Posted Jan. 14, 2015
The devastating impact of white-nose syndrome on bat colonies in eastern North America is due in part to the seasonal dynamics of infection and transmission, according to a new study led by scientists at the University of California-Santa Cruz. “Host and pathogen ecology drive the seasonal dynamics of a fungal disease, white-nose syndrome” was published Dec. 3, 2014, in the Proceedings of the Royal Society B: Biological Sciences.
Researchers discovered that the Pseudogymnoascus destructans fungus can infect nearly every bat in a colony during the winter while the bats are hibernating. Bats that survive the winter are able to clear the infection during summer when their body temperatures are increased, which prevents fungal growth. Yet the high infection rate during hibernation leads to greater mortality rate at a time when bat populations are naturally at their lowest, before the females give birth in the summer.
“It hits when the population is at its smallest, and, by the end of winter, nearly 100 percent of the bats in a cave can be infected, which helps explain why it has such large impacts,” said Kate Langwig, a graduate student at UC-Santa Cruz and lead author of the paper.
The study provides the first description of the dynamics of fungal infection and transmission in bats. The findings are in striking contrast with most infectious diseases, according to senior author Marm Kilpatrick, PhD, associate professor of ecology and evolutionary biology at UC-Santa Cruz.
||Little brown bats in a New York hibernation cave exhibit white fungal growth on their muzzles. (Photo by Nancy Heaslip, New York Department of Environmental Conservation)
“For many diseases, population density and social interactions play a big role in transmission, but these bats are actually very social and live in dense colonies in both summer and winter,” he said. “In this case, transmission is tied to hibernation and body temperature. When the bats start hibernating, it’s almost like they become petri dishes for this fungus to grow on.”
P destructans thrives in cold environments and grows superficially on exposed skin on the bats’ noses, ears, and wings. During hibernation, the body temperatures of bats drop to the cold ambient temperatures of their hibernacula. The fungus proliferates at these temperatures, which range from 2 to 12ºC.
Over the course of the winter hibernation period, the infection spreads throughout the bat colony. Most of the deaths are in late winter, when both infection prevalence and infection loads are highest.

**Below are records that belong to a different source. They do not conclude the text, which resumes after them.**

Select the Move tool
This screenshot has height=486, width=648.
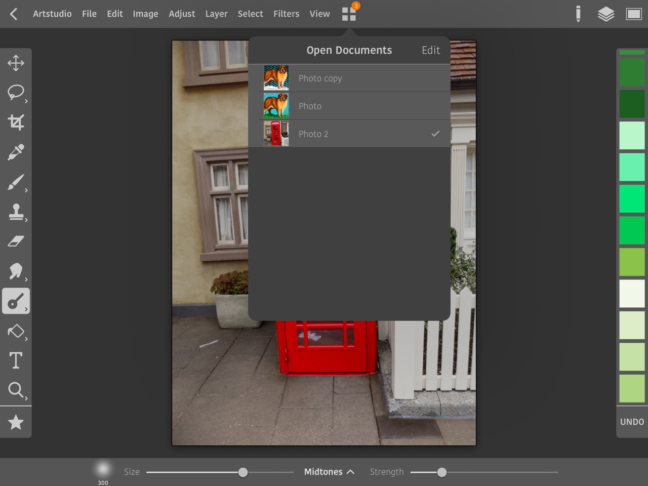pyautogui.click(x=16, y=63)

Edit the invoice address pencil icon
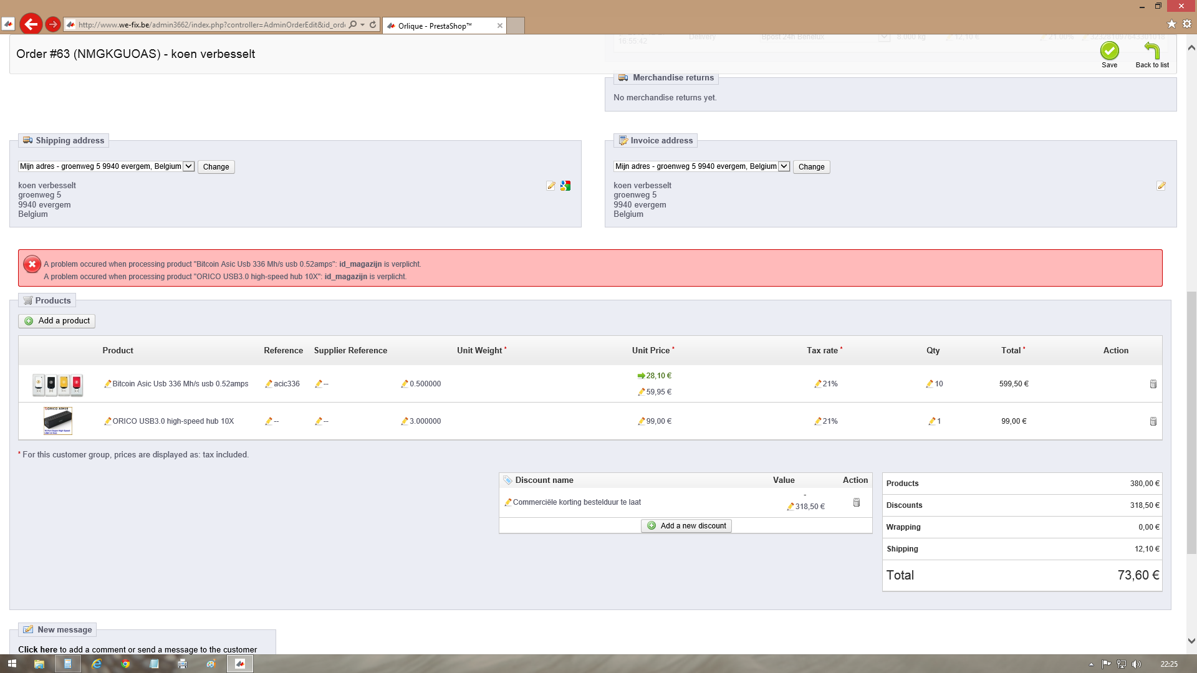[x=1161, y=186]
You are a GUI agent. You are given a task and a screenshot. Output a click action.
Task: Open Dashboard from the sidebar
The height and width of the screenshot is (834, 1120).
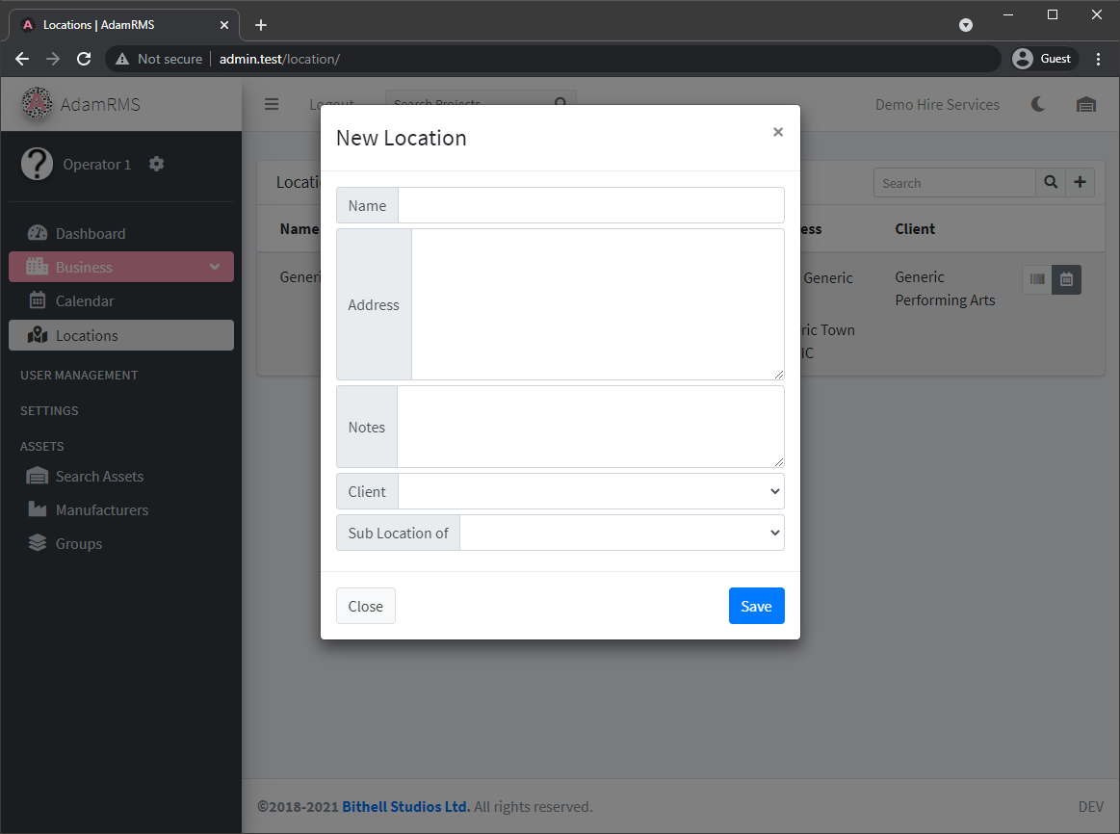point(90,233)
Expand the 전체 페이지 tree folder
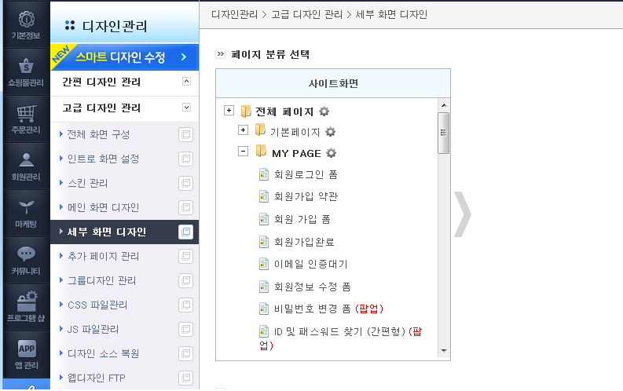This screenshot has height=391, width=623. click(229, 111)
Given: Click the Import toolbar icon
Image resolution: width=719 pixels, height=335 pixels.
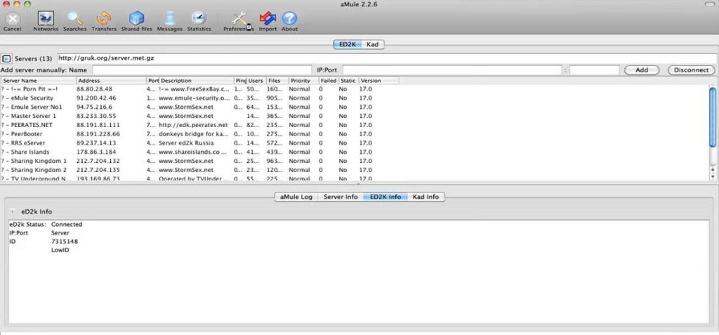Looking at the screenshot, I should coord(268,18).
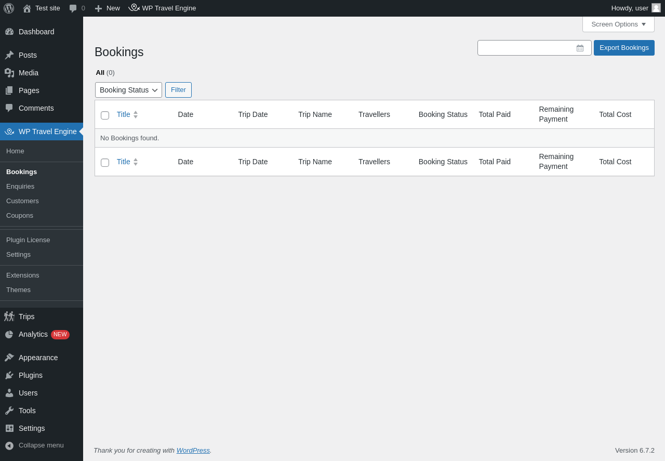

Researchers studied six species of bats, testing them for infection with the fungus during three key periods of their annual cycle: fall, when the bats mate outside the hibernacula; winter, when they go into hibernation; and summer, when they migrate to maternity sites, and the females give birth.

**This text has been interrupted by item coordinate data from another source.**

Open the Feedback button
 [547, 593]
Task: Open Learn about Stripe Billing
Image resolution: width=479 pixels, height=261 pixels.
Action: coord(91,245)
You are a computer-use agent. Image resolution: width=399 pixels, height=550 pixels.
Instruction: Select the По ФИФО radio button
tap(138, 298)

Low levels of fungal infection were detected during the fall, probably as a result of bats coming into contact with spores of the fungus inside the hibernacula. The fact that bats are not transmitting the infection during the migratory period is important in limiting the rate at which it is spreading geographically, according to the researchers.
The study provides critical information for planning strategies to manage white-nose syndrome.